Taiwan Falun Gong asks US to help stop China's alleged abuse

Taipei, Taiwan - Taiwanese members of the

Falun Gong spiritual movement requested Washington to use President Hu Jintao's visit to press Beijing to stop abusing sect members in China, despite a US investigation that found no evidence to back recent claims.

The group made the appeal to the American Institute in Taiwan, the defacto US embassy in Taiwan since Washington switched diplomatic recognition from Taipei to Beijing in 1979.

In the appeal addressed to President George W. Bush, the group asked him to raise the issue while meeting with Hu in Washington on Thursday.

"Recent reports have revealed many concentration camps in China where tens of thousands of Falungong practitioners are being held and face possible death," the group said in a statement.

China outlawed the Falun Gong, which combines meditation with Buddhist-inspired teachings, as an "evil cult" in mid-1999 and practitioners have subsequently faced often brutal repression.

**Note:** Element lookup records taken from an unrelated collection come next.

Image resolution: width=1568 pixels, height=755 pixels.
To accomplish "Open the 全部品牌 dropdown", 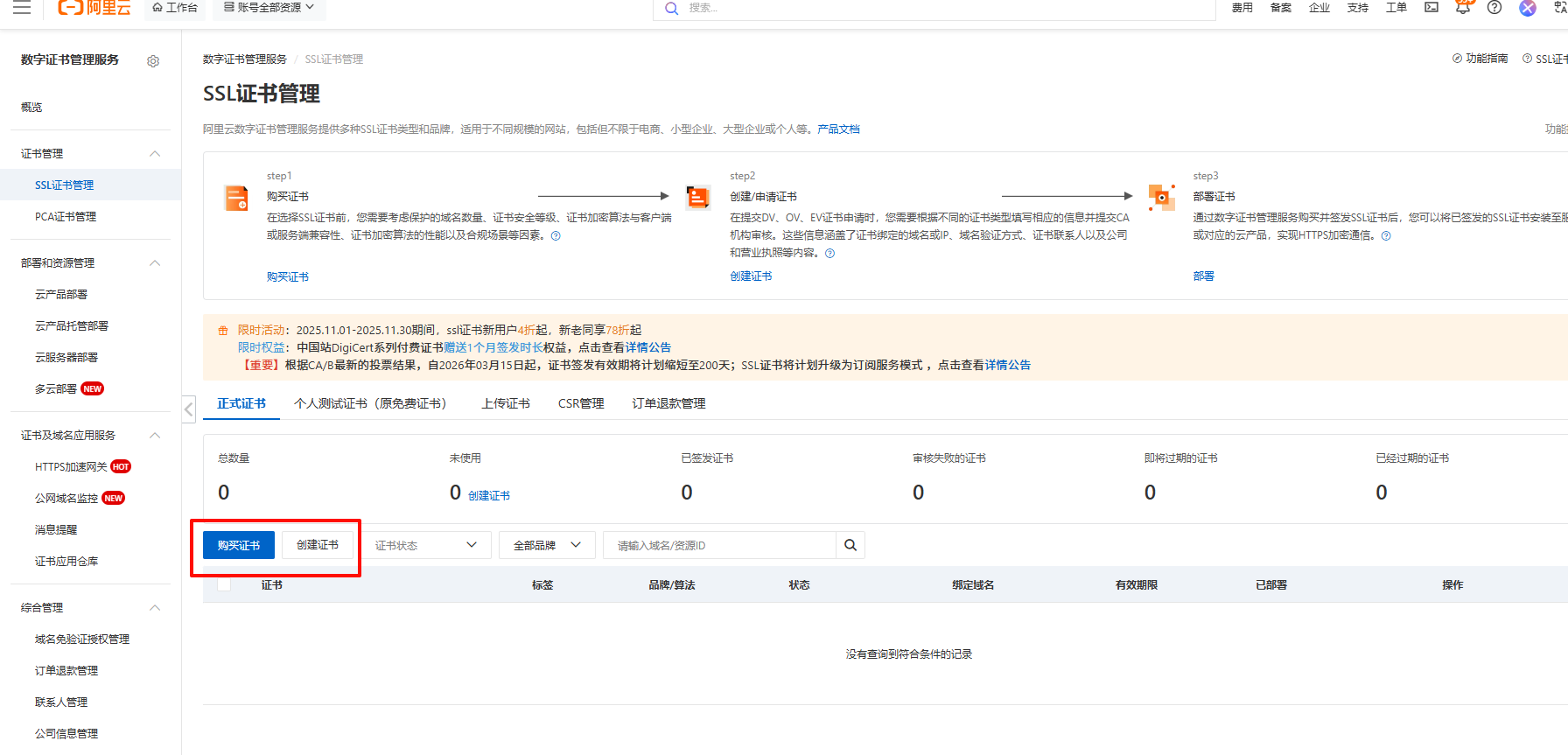I will 547,545.

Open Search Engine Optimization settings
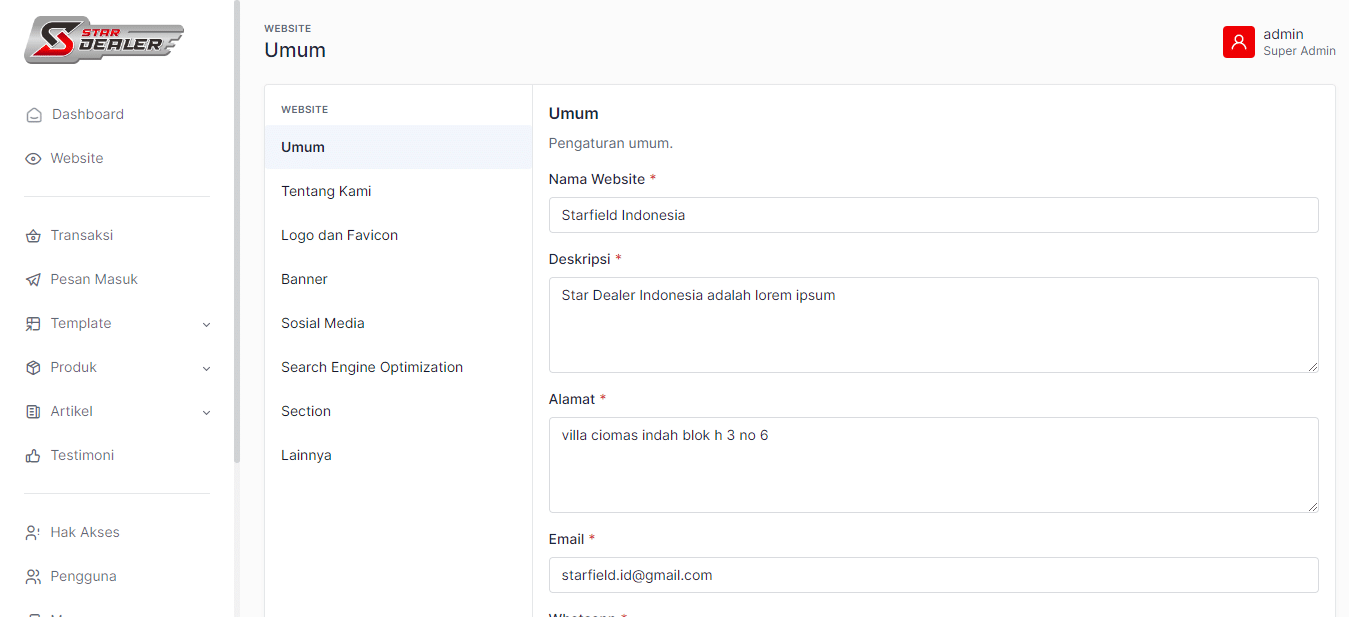371,367
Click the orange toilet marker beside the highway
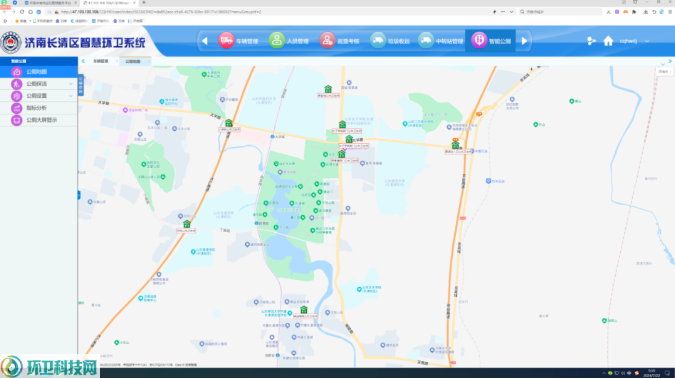This screenshot has height=379, width=675. 455,144
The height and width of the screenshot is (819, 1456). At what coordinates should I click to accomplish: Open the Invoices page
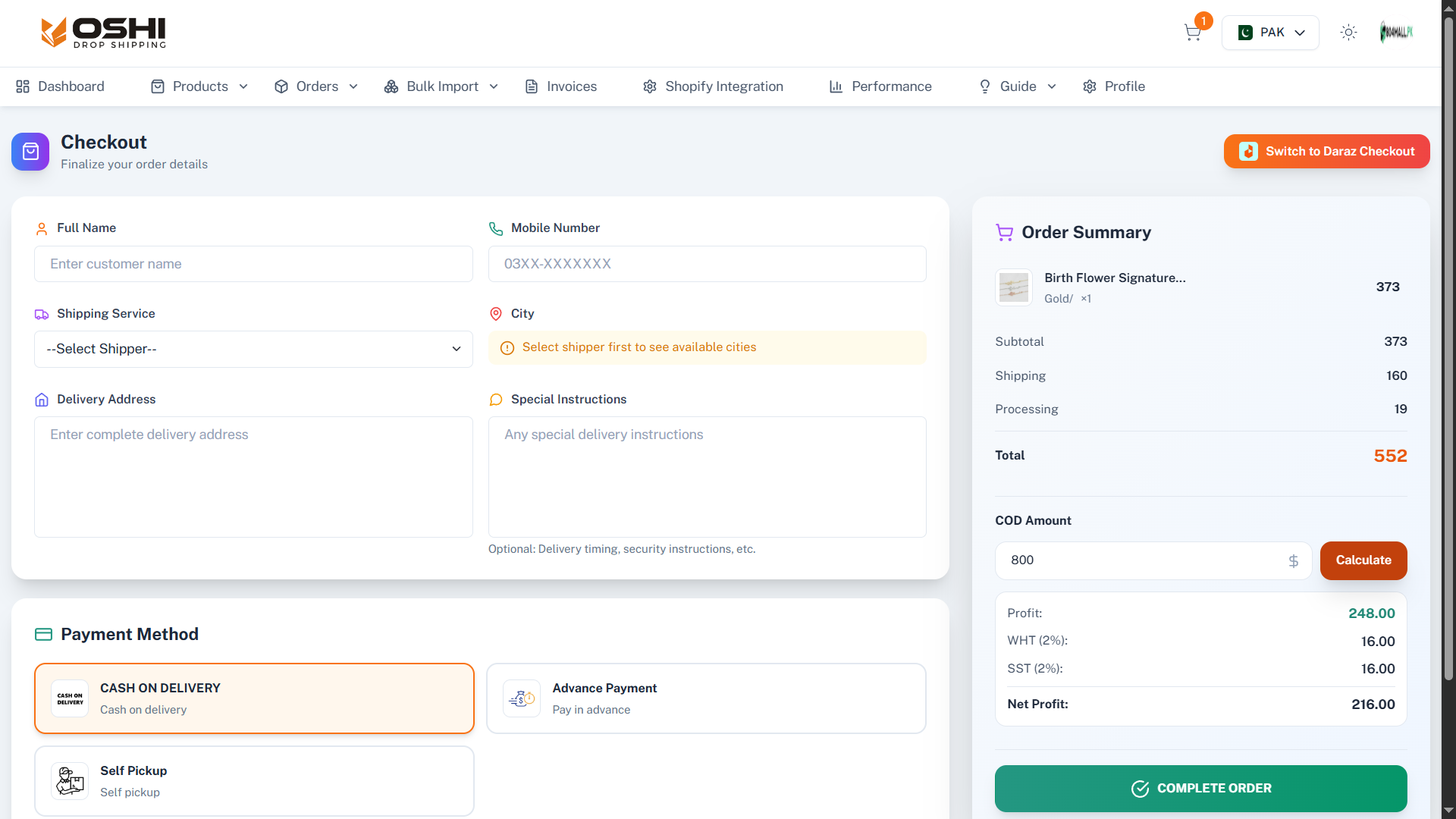tap(561, 86)
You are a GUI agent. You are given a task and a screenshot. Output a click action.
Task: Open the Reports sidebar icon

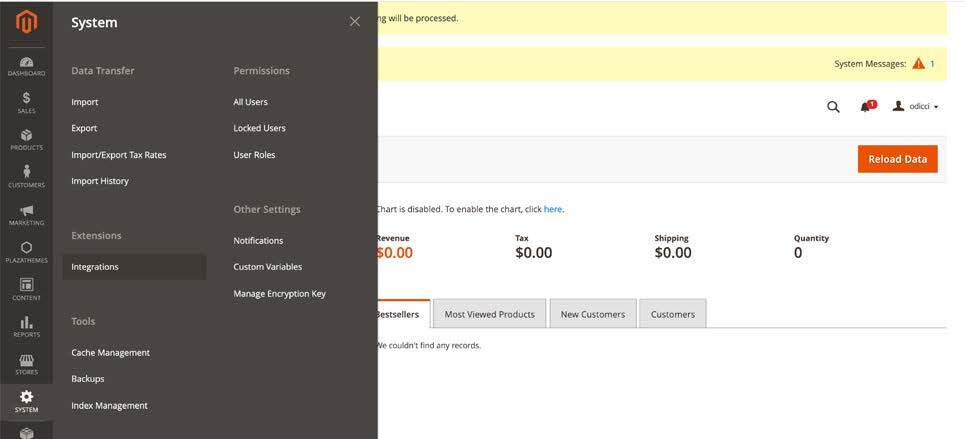coord(26,327)
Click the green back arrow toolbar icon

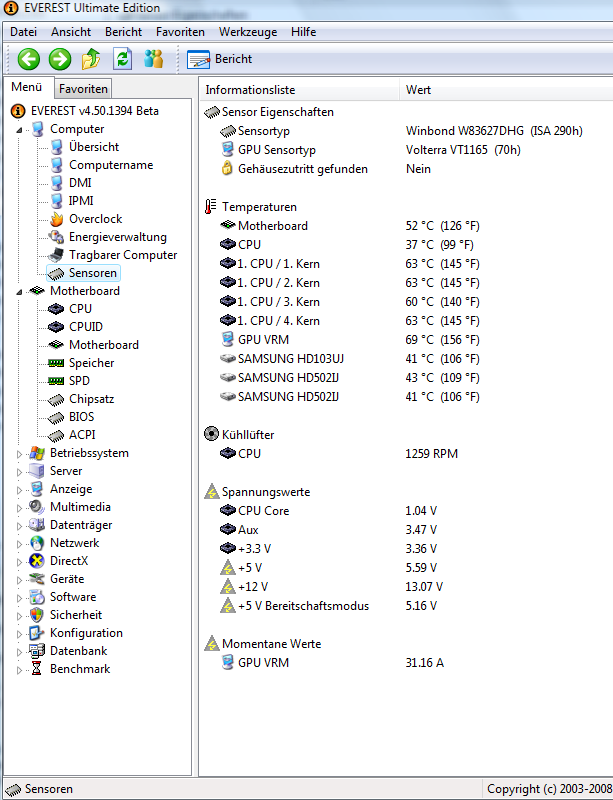pos(28,59)
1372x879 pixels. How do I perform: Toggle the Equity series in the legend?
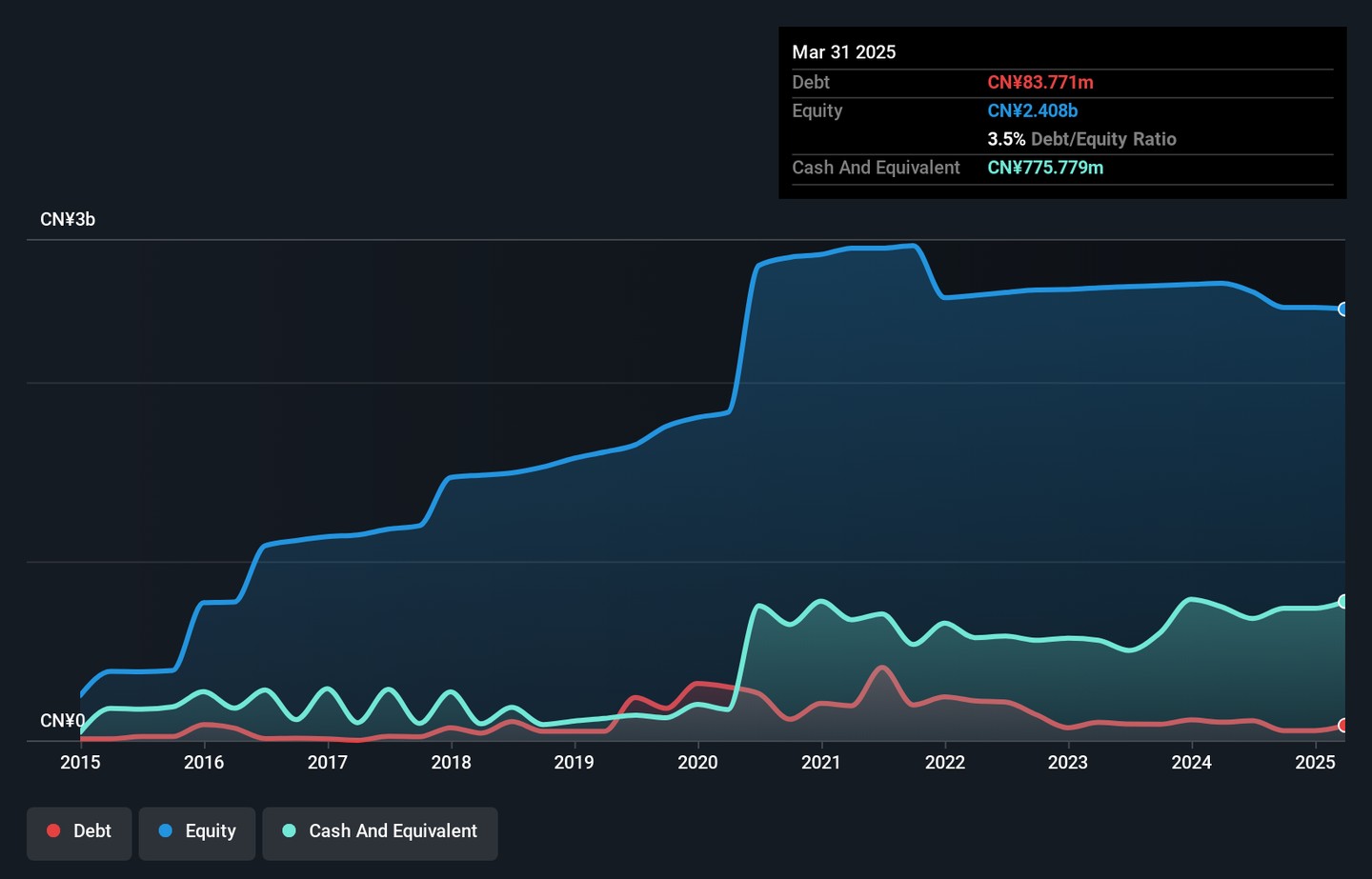point(197,831)
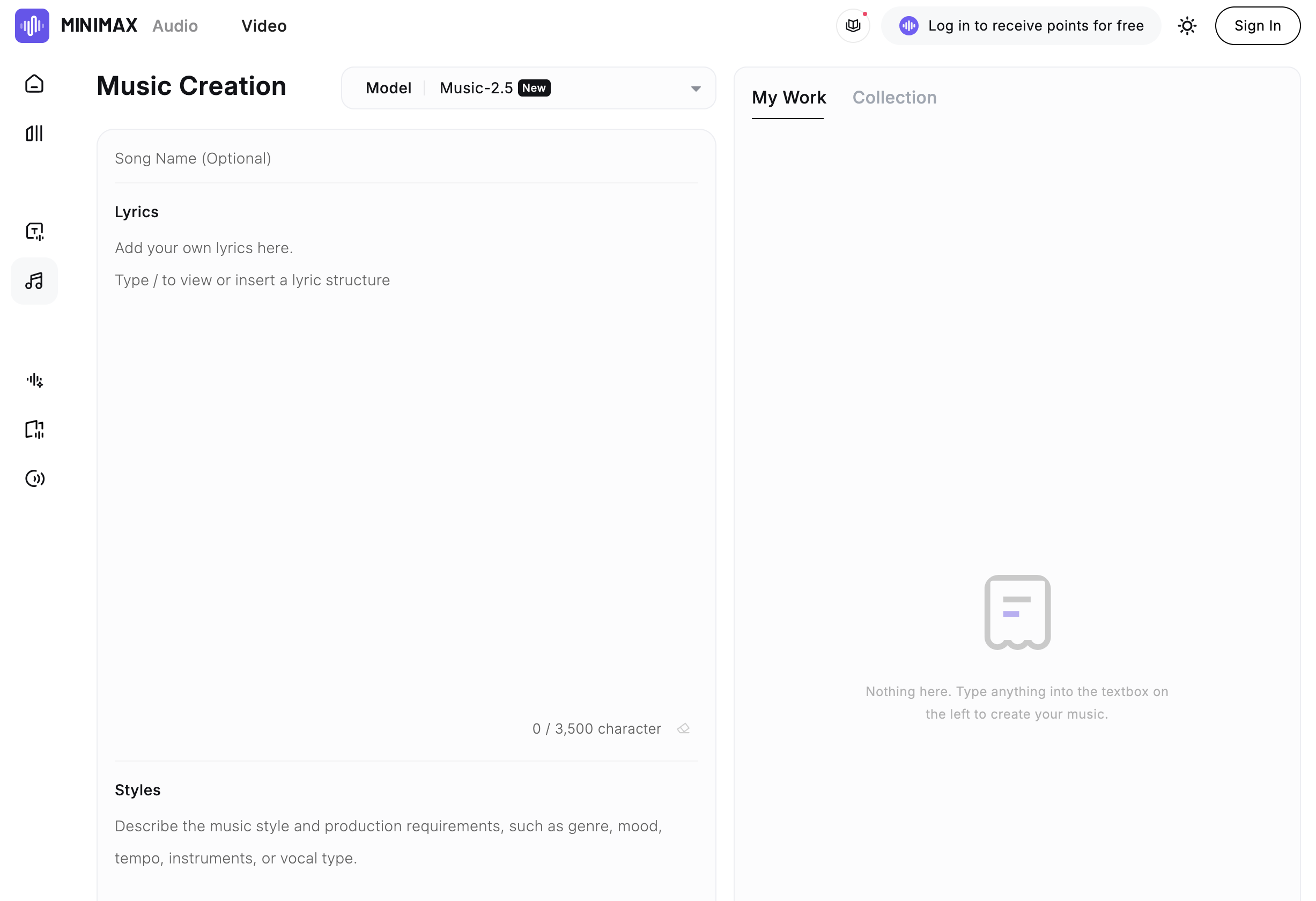This screenshot has height=901, width=1316.
Task: Open the voice isolation sidebar icon
Action: [x=34, y=478]
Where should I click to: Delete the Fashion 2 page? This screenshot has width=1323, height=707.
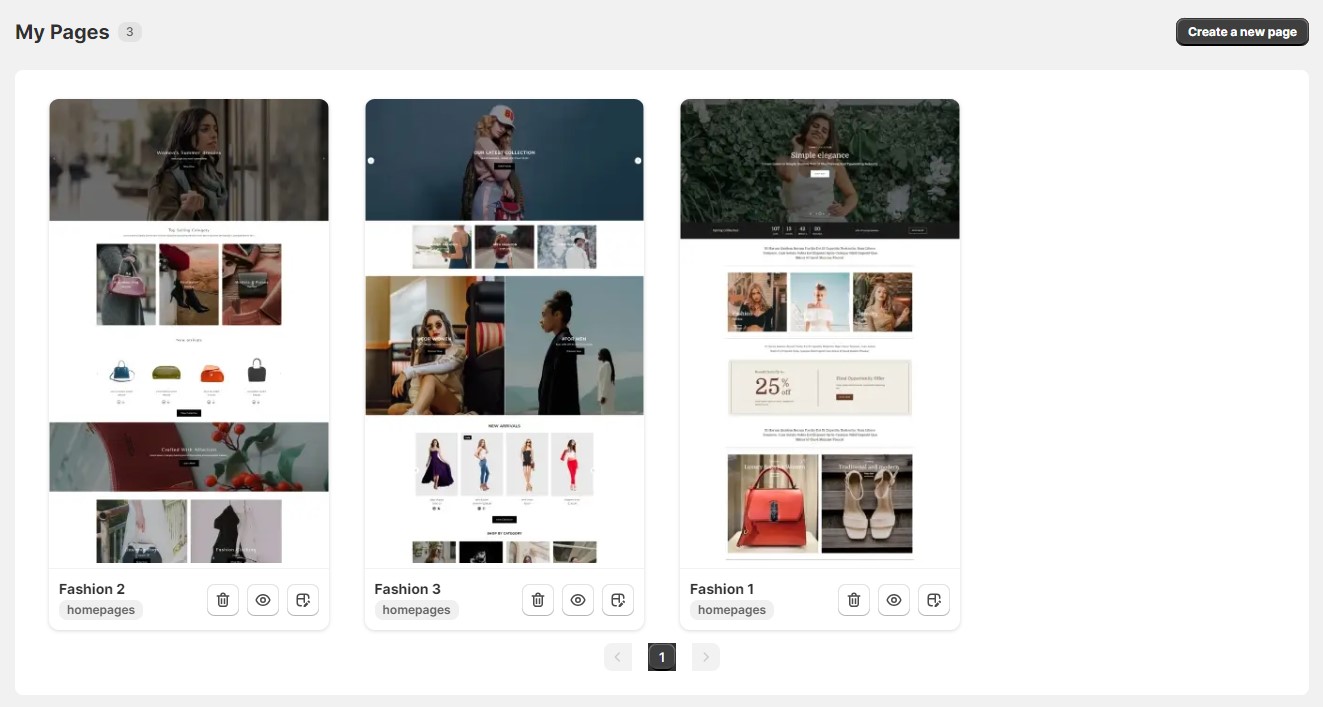coord(223,600)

The US government said Friday that a team of US officials had found no evidence in northern China to support claims that Falun Gong followers had been killed and their organs harvested in concentration camps.

State Department spokesman Sean McCormack said Washington had taken the Falun Gong's charges "seriously" and had urged the Chinese government to probe the claims.

Hu is due to arrive in the US capital Wednesday, before meeting with Bush the next day.

There are an estimated 300,000 Falun Gong adherents in Taiwan.